═══ Records to process ═══

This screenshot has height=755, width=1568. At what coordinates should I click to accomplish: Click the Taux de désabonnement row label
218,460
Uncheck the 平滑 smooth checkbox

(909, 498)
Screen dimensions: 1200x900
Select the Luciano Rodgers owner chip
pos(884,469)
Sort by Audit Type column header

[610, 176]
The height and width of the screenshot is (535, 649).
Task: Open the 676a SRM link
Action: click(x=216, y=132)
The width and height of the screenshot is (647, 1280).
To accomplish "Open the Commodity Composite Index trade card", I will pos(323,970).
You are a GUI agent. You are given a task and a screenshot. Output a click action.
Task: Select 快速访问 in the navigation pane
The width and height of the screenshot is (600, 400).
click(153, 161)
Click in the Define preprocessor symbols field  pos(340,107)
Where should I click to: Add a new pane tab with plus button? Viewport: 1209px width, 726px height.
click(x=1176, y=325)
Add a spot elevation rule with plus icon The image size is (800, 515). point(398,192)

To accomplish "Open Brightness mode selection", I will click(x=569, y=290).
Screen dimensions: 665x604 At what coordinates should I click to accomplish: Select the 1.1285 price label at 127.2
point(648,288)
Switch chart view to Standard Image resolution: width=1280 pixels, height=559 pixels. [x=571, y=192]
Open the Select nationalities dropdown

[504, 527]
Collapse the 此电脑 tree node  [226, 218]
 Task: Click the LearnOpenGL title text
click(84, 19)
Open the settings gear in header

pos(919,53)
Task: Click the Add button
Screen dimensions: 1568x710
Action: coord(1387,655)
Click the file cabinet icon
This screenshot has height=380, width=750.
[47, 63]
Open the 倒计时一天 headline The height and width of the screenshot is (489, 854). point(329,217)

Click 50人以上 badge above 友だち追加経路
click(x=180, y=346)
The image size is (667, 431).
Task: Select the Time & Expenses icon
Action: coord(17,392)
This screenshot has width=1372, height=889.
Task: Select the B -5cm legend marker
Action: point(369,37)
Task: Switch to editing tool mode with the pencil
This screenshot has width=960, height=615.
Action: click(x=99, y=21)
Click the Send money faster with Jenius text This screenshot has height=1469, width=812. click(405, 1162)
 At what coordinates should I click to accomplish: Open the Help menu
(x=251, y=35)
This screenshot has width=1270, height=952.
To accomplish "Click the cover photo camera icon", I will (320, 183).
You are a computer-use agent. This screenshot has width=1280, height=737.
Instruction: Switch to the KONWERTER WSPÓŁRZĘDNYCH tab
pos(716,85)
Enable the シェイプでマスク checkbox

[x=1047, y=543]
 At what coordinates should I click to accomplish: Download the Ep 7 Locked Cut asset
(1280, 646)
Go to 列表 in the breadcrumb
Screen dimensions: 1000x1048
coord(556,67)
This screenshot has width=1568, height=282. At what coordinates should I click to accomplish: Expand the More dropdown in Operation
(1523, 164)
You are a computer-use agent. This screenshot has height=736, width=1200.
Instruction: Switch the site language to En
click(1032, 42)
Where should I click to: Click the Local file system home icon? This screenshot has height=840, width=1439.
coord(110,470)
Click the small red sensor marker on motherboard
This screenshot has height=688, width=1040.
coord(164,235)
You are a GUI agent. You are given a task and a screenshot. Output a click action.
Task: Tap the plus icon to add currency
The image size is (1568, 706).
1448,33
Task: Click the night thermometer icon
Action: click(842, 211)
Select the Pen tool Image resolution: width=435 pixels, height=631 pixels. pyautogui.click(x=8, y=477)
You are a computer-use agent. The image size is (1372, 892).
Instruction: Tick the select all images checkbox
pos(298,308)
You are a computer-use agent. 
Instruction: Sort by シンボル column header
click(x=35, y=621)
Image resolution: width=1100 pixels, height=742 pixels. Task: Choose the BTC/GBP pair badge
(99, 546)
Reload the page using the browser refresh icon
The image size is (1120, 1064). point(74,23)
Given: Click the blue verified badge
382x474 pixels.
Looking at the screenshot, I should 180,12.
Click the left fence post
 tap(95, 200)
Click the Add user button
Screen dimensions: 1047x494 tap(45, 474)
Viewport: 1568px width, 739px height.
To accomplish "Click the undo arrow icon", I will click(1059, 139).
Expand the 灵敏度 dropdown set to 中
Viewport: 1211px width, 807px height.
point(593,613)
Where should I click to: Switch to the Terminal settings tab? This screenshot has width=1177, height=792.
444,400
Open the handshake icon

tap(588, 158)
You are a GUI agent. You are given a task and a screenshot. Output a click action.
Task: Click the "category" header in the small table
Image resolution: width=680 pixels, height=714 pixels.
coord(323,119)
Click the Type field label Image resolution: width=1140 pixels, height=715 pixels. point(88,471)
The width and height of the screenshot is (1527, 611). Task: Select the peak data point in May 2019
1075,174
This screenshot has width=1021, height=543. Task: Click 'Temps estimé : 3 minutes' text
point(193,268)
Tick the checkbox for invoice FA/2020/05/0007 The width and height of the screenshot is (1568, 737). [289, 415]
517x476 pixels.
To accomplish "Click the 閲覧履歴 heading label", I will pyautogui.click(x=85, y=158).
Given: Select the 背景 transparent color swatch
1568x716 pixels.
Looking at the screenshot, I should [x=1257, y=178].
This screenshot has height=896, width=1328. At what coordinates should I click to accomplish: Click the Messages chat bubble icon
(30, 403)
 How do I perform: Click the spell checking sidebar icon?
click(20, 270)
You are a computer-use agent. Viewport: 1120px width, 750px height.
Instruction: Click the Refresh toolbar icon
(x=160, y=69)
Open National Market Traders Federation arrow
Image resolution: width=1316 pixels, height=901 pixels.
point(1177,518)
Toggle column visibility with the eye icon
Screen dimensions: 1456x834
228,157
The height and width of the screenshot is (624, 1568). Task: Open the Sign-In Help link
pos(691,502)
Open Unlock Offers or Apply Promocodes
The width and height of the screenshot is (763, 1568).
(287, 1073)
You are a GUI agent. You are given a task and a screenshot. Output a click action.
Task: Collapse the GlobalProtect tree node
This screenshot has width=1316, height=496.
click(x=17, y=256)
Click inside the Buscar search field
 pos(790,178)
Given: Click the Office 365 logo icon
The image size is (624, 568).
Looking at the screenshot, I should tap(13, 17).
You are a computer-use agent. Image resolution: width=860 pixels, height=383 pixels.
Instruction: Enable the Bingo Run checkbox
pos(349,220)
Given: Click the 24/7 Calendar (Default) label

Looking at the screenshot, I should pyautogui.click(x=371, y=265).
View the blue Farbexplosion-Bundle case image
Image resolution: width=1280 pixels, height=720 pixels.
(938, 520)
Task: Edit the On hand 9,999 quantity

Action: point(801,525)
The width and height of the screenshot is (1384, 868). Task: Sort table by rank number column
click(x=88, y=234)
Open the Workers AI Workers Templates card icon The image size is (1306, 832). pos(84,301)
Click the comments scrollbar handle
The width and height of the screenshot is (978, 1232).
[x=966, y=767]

═══

* Written instruction *
Output the lines of the records as a JSON list of strings, one string per line with blank lines omitted, starting at the line that contains "You are a computer-use agent. The" and ending at the line that contains "Tick the checkbox".

* Written answer *
[
  "You are a computer-use agent. The image size is (1372, 892).",
  "Instruction: Tick the select all images checkbox",
  "pos(298,308)",
  "You are a computer-use agent. ",
  "Instruction: Sort by シンボル column header",
  "click(x=35, y=621)",
  "Image resolution: width=1100 pixels, height=742 pixels. Task: Choose the BTC/GBP pair badge",
  "(99, 546)",
  "Reload the page using the browser refresh icon",
  "The image size is (1120, 1064). point(74,23)",
  "Given: Click the blue verified badge",
  "382x474 pixels.",
  "Looking at the screenshot, I should 180,12.",
  "Click the left fence post",
  " tap(95, 200)",
  "Click the Add user button",
  "Screen dimensions: 1047x494 tap(45, 474)",
  "Viewport: 1568px width, 739px height.",
  "To accomplish \"Click the undo arrow icon\", I will click(1059, 139).",
  "Expand the 灵敏度 dropdown set to 中",
  "Viewport: 1211px width, 807px height.",
  "point(593,613)",
  "Where should I click to: Switch to the Terminal settings tab? This screenshot has width=1177, height=792.",
  "444,400",
  "Open the handshake icon",
  "tap(588, 158)",
  "You are a GUI agent. You are given a task and a screenshot. Output a click action.",
  "Task: Click the \"category\" header in the small table",
  "Image resolution: width=680 pixels, height=714 pixels.",
  "coord(323,119)",
  "Click the Type field label Image resolution: width=1140 pixels, height=715 pixels. point(88,471)",
  "The width and height of the screenshot is (1527, 611). Task: Select the peak data point in May 2019",
  "1075,174",
  "This screenshot has width=1021, height=543. Task: Click 'Temps estimé : 3 minutes' text",
  "point(193,268)",
  "Tick the checkbox for invoice FA/2020/05/0007 The width and height of the screenshot is (1568, 737). [289, 415]"
]